Prague 1978-his breakthrough success.
The short film Guernica (based on a novel by Antonije Isakovic), which was his thesis, earned him the top prize at the Karlovy Vary international festival. Looking back at it today, it seems to have a lot in common with the almost grotesque surrealism of directors of the new wave such as Juraj Herz and Jaromil Jireš. The film tells the story of a Jewish boy who confronts his fear of antisemitism. The father takes him to the Exposition Universelle in Paris, where he discovers the famous Picasso painting. “They only want to examine us because we have big noses,” the father says reassuringly. When his family are taken away, the child remains at home alone, and whilst browsing the family photos he cuts out all the noses. He then sticks them all together and names his work Guernica.
Among his works, it is the one in which the infuence of his period in Prague is most noticeable in his art. In spite of this, in the following years, Kusturica managed to develop and perfect the unmistakable style which made him famous.
Besides Jiri Menzel, the most important figure for the professional development, has been the director Otakar Vàvra, who reached his hundredth birthday this year, and has even been called “the father of Czech cinema”. Last July in Prague, Kusturica decided to meet his old Famu teacher and he presented him with a career achievement award. “Professor Vàvra,” he stated, “represents everything that happened at the beginning of my career. If I learnt exactly how to make a film, I owe it to him”.
Kusturica may also thank Vavra for having introduced him to Miloš Forman. Thanks to the relationship with the director of “Amadeus” he had the chance to give direction courses at the film department of Columbia University. Then with the contribution of american capital, it was possible for him to film “Time of the Gypsies”, in 1989, managing even to direct Arizona Dream with Johnny Depp and Faye Dunaway, which was his first and probably last american film.
The serbian composer Goran Bregovic, who composed the soundtracks of “Time of the Gypsies”, (1989) and Arizona Dream (1993) and “Underground” (Palme d’or) in Cannes in 1995), stated “Kusturica comes from the Prague film school in which it was thought that music was only necessary in bad films as if were orthopedic support.

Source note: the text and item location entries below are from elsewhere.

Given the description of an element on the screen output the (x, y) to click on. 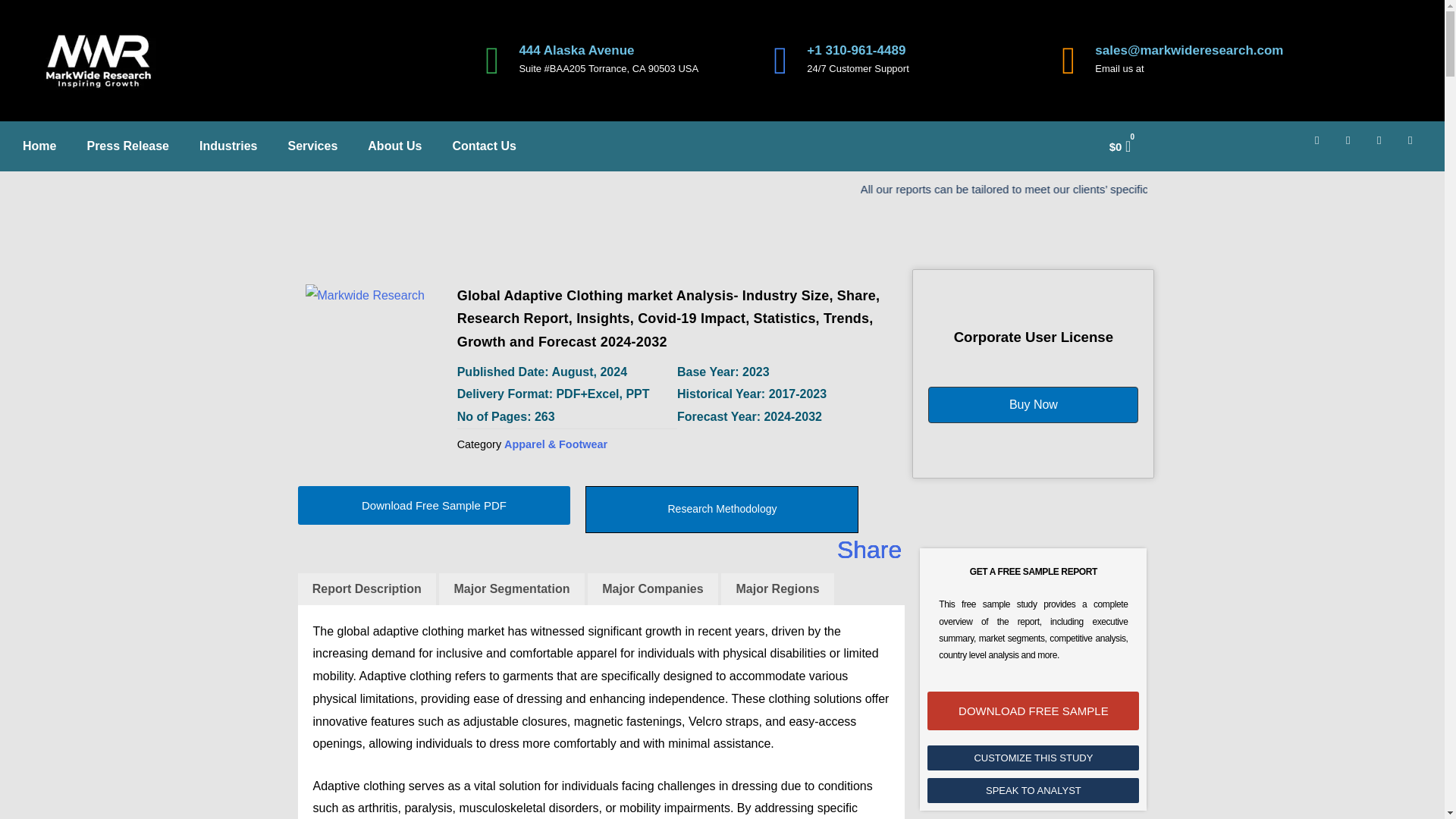
Facebook-f (1322, 146)
Contact Us (483, 145)
Industries (228, 145)
Services (312, 145)
Press Release (127, 145)
Home (39, 145)
About Us (394, 145)
Research Methodology (722, 509)
Linkedin-in (1353, 146)
Markwide Research (372, 352)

Later, also his vision of music changed. He too has a background as a punk rocker in Sarajevo, and has always loved a certain type of music which has a strong impact.

The Keys to the city, a live goose and a great applause
By now many years have passed since Kusturica, a young university student, spent his evenings having fun drinking and chatting at manes. He stayed in a student house in Prague 2, at Hlávkova kolej, and probably never imagined that this city would one day welcome him in such a triumphant manner. This is however, exactly what happened last July, when the major of the city Bohuslav Svoboda, presented him with the keys of the city. It was shortly after some friends and admirers gifted him with a live goose in a basket, paying homage to a scene from the famous, unforgettable “Black Cat, White Cat”.
Kusturica repaid them for the gesture in his way, performing in the “Summer night Dream festival”, alongside his band The No Smoking Orchestra, on a stage floating on the Moldava. Prague, on a colourful, night lit up with fireworks, and countless rounds of enthusiastic applause demonstrated that they have not forgotten him.